Вместе с тем и Кутузов, и Витгенштейн, и Чичагов проявили себя вялыми, нерешительными и малоискусными.

Остроумная и язвительная Екатерина Ильинична Голенищева-Кутузова так охарактеризовала действия каждого из них: «Витгенштейн спас Петербург, мой муж – Россию, а Чичагов – Наполеона».

Объективность и справедливость вместе с тем требуют признать, что Кутузов вообще в операции не участвовал, находясь в 130 верстах к востоку от Березины, и почти ничего толком не знал о том, что там происходит. А что касается Витгенштейна и Чичагова, то они в равной мере разделяют вину за то, что операция на Березине не закончилась полным уничтожением Великой армии.

А между тем все критические стрелы были пущены в одного лишь Чичагова. Современники писали, что все русские подозревали адмирала в измене, Державин и Крылов подвергли несчастного «земноводного генерала» публичному осмеянию, когда «мыши отъели хвост» у глупой щуки, взявшейся не за свое дело.

Чичагов был горд и горяч.

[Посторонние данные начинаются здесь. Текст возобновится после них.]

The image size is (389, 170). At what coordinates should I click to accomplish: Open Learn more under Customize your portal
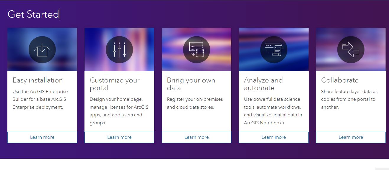[x=119, y=137]
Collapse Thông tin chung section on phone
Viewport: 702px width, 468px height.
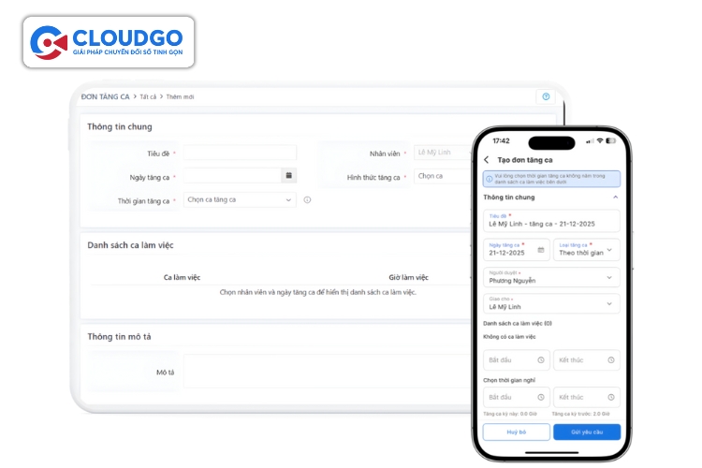[615, 197]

Обиженный несправедливым к себе отношением, он без промедления стал подавать один за другим рапорты об отставке, но согласие царя получил лишь в феврале 1813 года.

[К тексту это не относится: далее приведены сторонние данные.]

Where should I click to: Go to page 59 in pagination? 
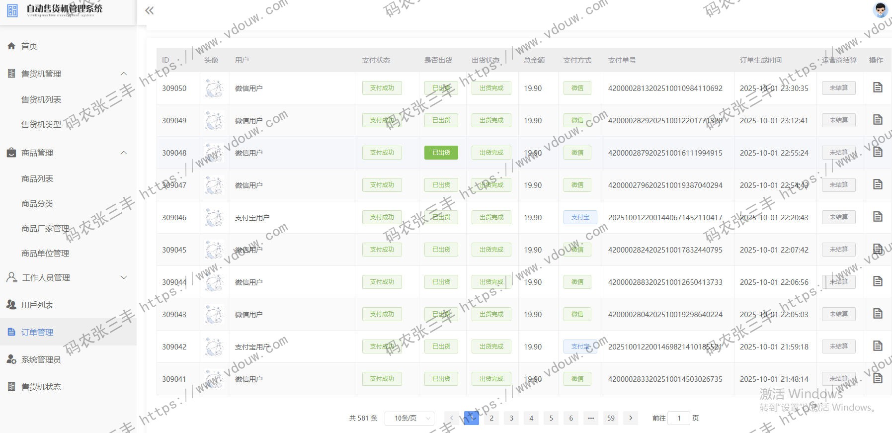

Сочувствие Барклая к своему предшественнику на посту командующего 3-й армией объяснялось прежде всего прекрасной человеческой репутацией адмирала, а также и тем, что во всех жизненных обстоятельствах Чичагов сохранял твердость духа и высокое достоинство, несмотря на удары судьбы.

Барклай помнил, как еще во времена Павла I интригой военно-морского министра графа Кушелева Чичагов был обвинен в намерении бежать в Англию, и по приказу Павла – прямо у императора в кабинете – с него сначала сорвали ордена и отобрали шпагу, а затем сняли мундир и провели в одном нижнем белье по коридорам дворца в Павловске, заполненного придворными и знатью.

Тут же адмирал был отведен в Петропавловскую крепость, где и просидел целый год до лета 1799 года.

По мнению современника, известного независимостью суждений, графа Ф. П. Толстого, «Павел Васильевич Чичагов был человек умный и образованный, будучи прямого характера, он был удивительно свободен и, как ни один из других министров, был прост в обращении и разговорах с государем и царской семьей.

Зная свое преимущество над знатными придворными льстецами как по наукам, образованию, так и по прямоте и твердости характера, Чичагов обращался с ними с большим невниманием, а с иными даже с пренебрежением, за что, конечно, был ненавидим почти всем придворным миром и всей пустой высокомерной знатью; но император Александр Павлович и императрица Елизавета Алексеевна его очень любили».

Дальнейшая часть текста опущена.